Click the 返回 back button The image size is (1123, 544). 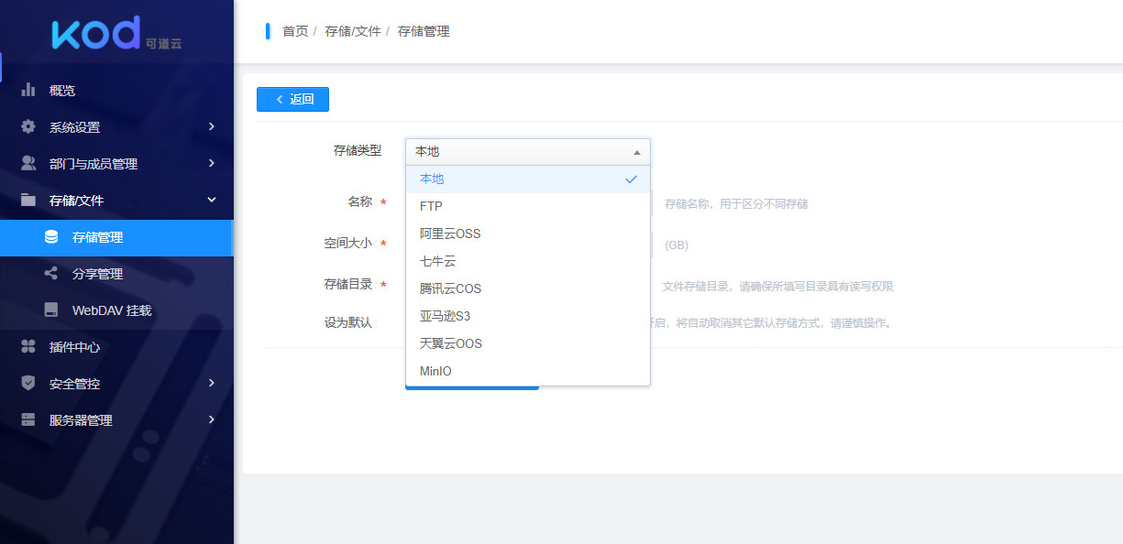click(x=292, y=100)
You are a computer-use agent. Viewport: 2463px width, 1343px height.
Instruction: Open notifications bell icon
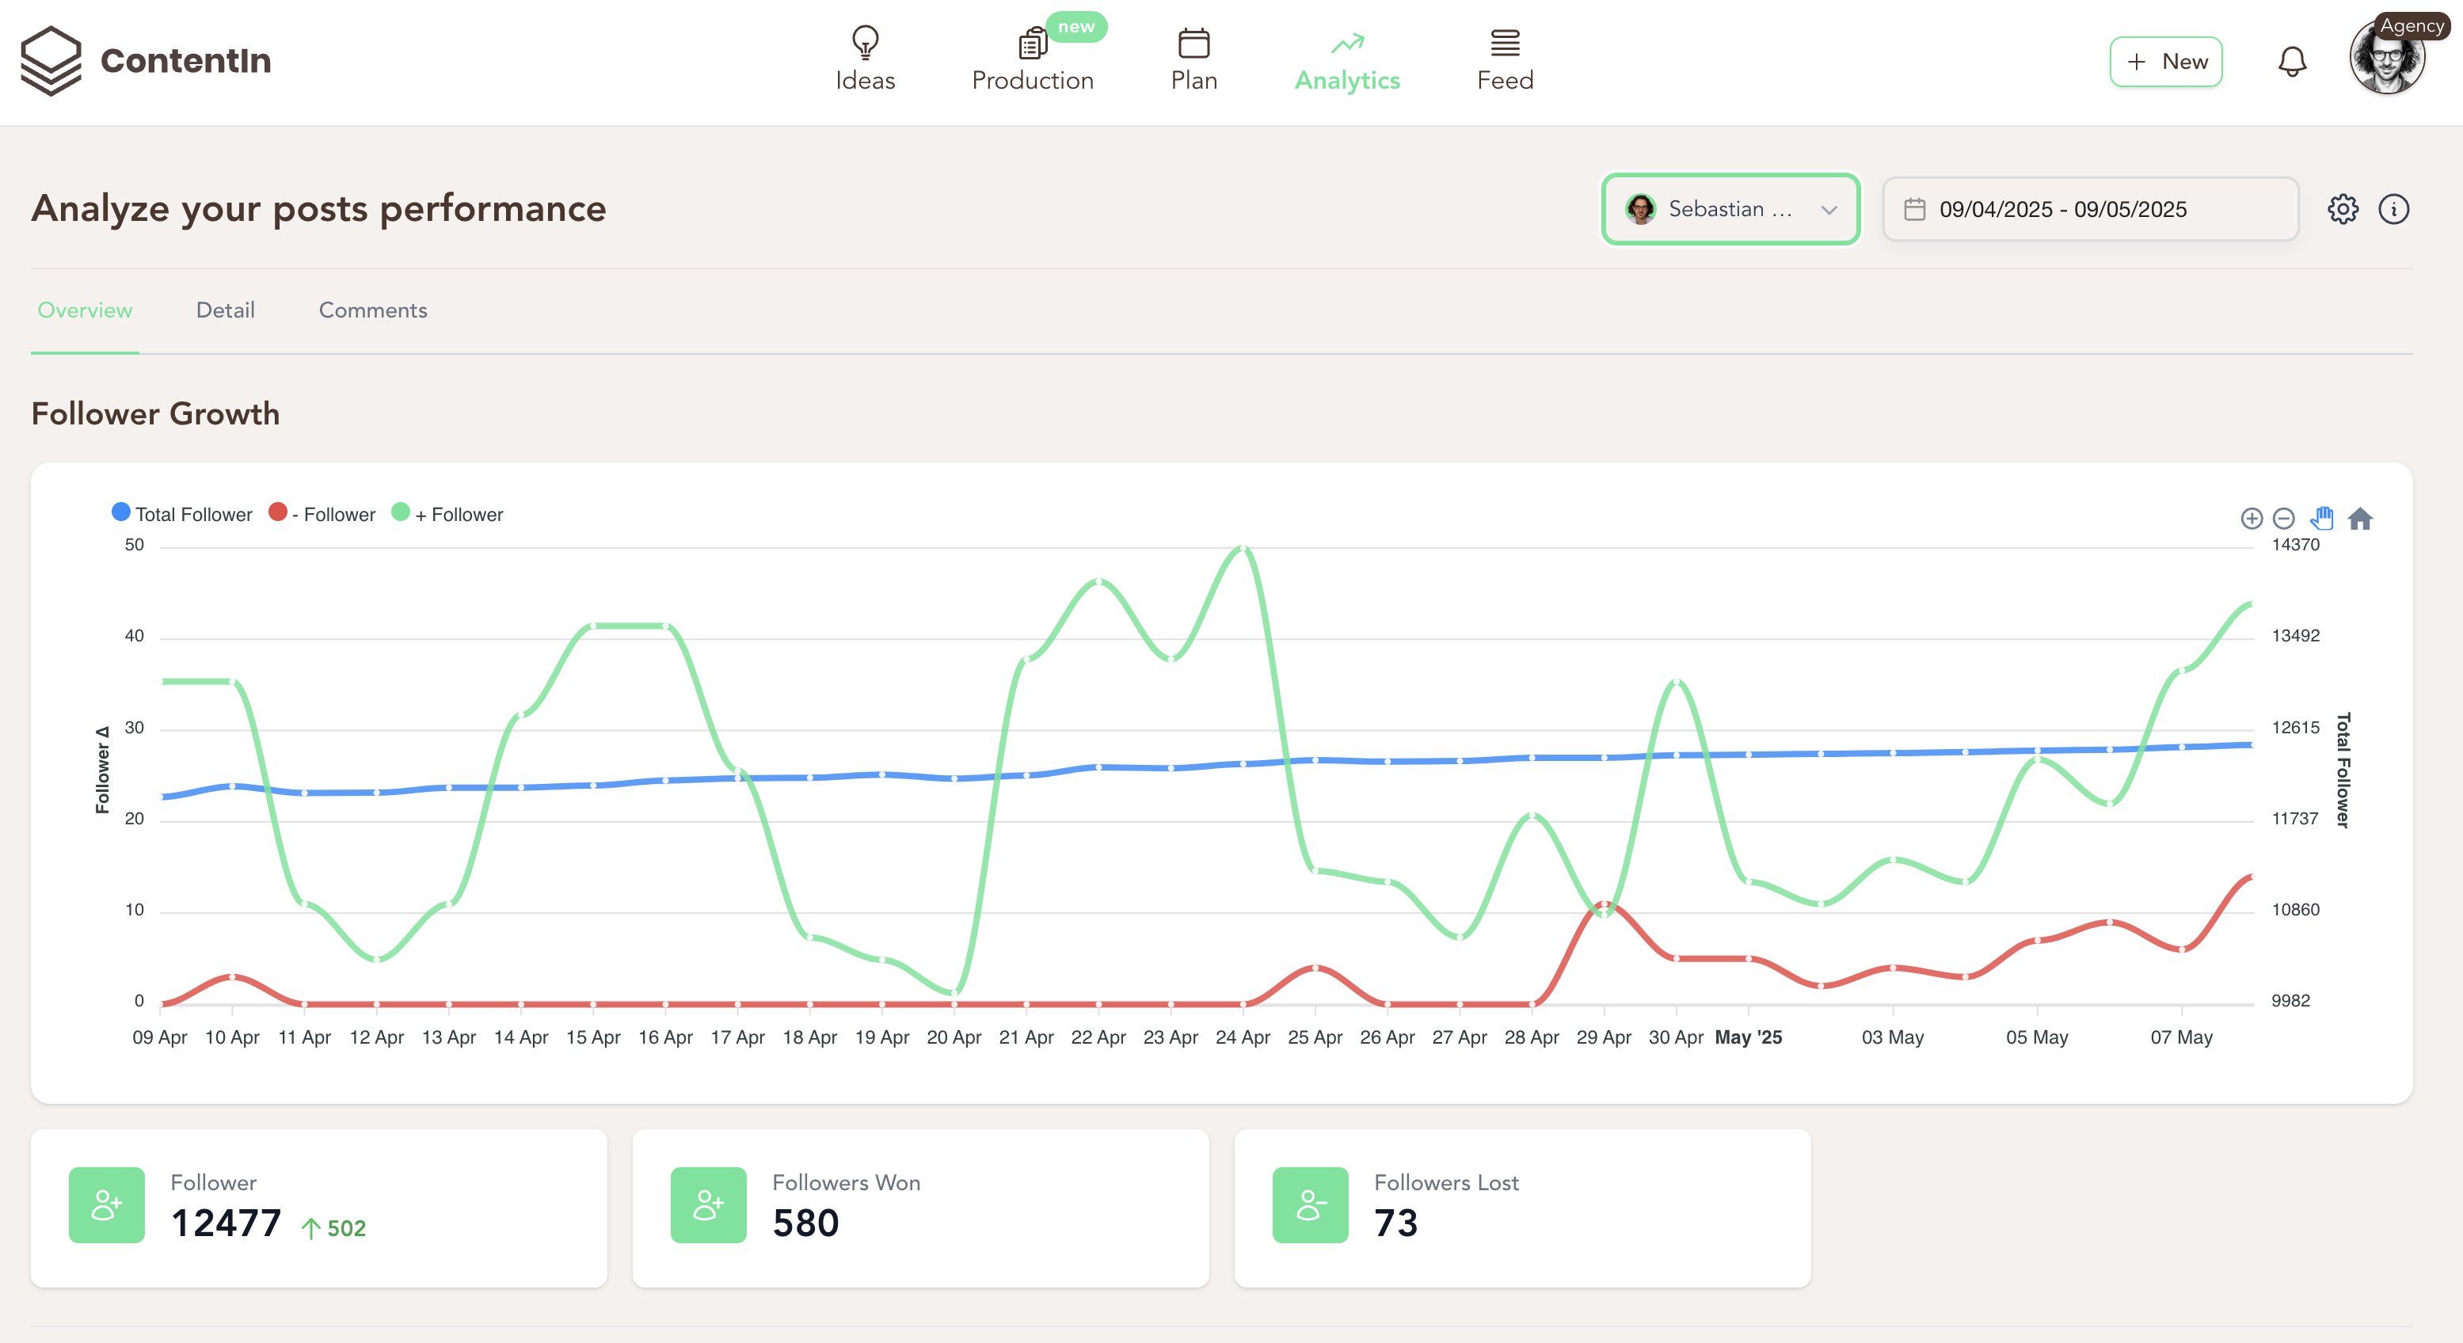point(2292,61)
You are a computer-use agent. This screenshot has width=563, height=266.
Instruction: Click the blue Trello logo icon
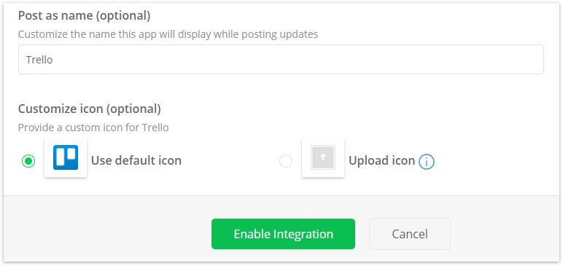point(66,157)
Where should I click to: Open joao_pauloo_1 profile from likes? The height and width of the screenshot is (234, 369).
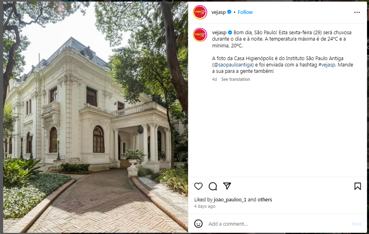(230, 200)
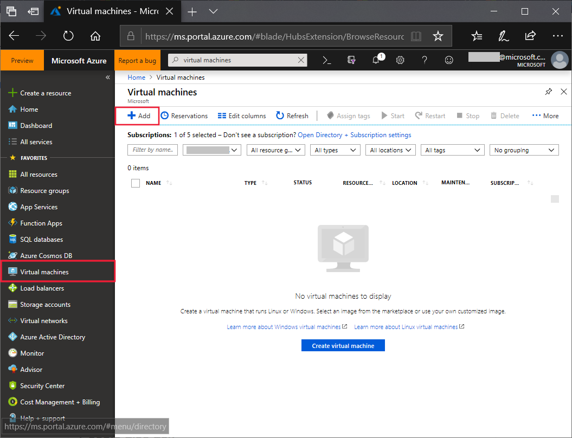
Task: Collapse the left navigation sidebar
Action: click(x=107, y=77)
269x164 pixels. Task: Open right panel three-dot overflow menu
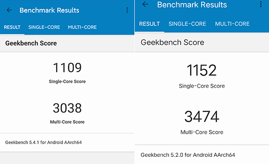pyautogui.click(x=261, y=4)
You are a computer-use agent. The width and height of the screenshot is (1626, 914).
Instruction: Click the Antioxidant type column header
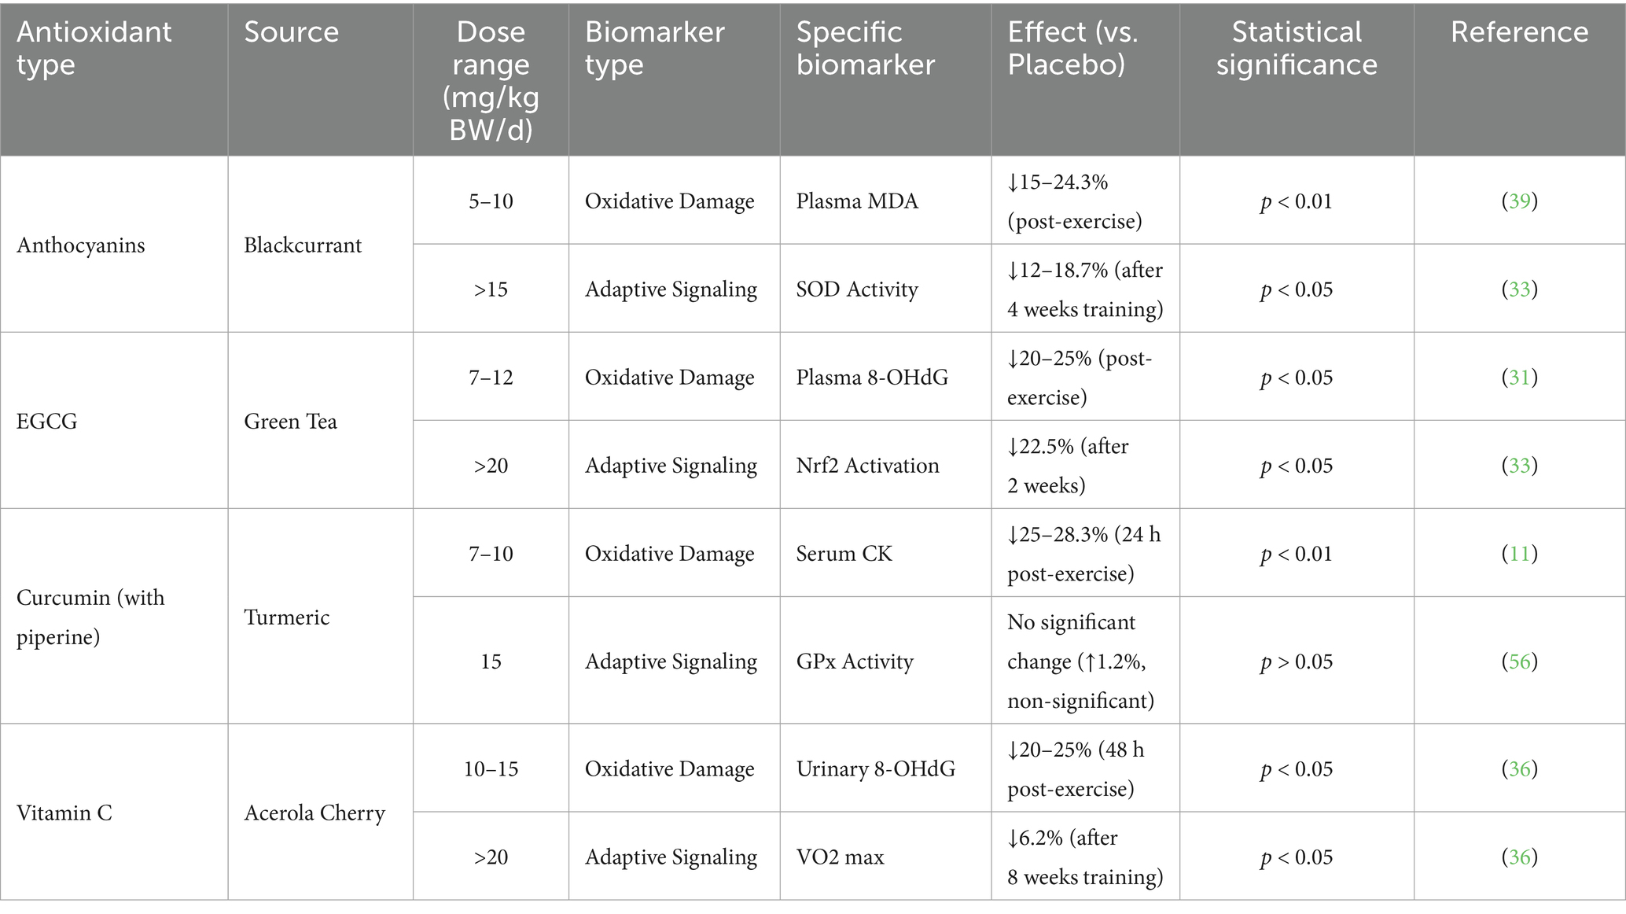[x=94, y=48]
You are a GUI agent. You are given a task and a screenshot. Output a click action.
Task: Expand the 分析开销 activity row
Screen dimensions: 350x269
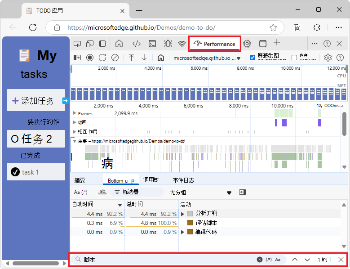(x=182, y=214)
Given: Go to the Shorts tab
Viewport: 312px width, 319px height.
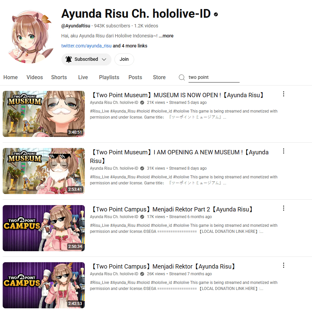Looking at the screenshot, I should 59,77.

•••

Reproduce verbatim the items starting at the line that contains "You are a computer-use agent. The" and ending at the last line of the items, with both ends included. Omit the pictures from your reproduction.

### Reply to the exercise
You are a computer-use agent. The width and height of the screenshot is (1626, 914).
Instruction: Click the Antioxidant type column header
[x=94, y=48]
You are a GUI agent. You are given a task and a screenshot. Output a click action.
Task: Expand the 分析开销 activity row
Screen dimensions: 350x269
(x=182, y=214)
Given: Go to the Shorts tab
Viewport: 312px width, 319px height.
Looking at the screenshot, I should 59,77.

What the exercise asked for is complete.